__Task directions__
Each line from the one containing "This screenshot has width=1188, height=1008." through the last line of the entries below is to be transcribed exactly. Nothing else belongs in the reply.

Saved entries
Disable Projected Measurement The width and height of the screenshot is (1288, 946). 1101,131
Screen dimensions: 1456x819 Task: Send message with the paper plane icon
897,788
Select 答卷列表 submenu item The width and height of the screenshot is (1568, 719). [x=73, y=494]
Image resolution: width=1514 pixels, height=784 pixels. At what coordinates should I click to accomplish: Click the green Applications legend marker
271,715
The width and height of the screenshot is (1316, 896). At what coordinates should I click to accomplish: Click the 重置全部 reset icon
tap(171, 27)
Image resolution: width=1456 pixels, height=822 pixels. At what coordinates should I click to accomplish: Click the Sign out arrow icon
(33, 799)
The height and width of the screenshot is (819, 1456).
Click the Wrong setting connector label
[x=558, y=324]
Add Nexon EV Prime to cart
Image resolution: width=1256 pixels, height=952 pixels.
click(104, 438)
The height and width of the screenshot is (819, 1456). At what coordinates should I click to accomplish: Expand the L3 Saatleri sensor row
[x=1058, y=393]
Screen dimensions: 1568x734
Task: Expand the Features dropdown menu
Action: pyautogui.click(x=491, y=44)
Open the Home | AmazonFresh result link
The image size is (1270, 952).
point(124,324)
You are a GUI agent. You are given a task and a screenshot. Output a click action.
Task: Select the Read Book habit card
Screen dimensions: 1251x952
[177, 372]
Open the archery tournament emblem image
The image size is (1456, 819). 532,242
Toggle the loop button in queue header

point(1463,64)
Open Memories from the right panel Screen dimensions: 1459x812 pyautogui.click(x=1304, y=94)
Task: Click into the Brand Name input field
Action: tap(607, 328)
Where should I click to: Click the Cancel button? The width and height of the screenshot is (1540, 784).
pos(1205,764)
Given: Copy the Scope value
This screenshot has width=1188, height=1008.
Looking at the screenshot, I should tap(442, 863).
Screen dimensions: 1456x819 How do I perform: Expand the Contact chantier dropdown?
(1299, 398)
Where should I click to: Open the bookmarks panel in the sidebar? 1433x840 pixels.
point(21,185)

__Task result__
This screenshot has width=1188, height=1008.
Looking at the screenshot, I should tap(442, 863).
Screen dimensions: 1456x819 How do I perform: Expand the Contact chantier dropdown?
(1299, 398)
Where should I click to: Open the bookmarks panel in the sidebar? 1433x840 pixels.
point(21,185)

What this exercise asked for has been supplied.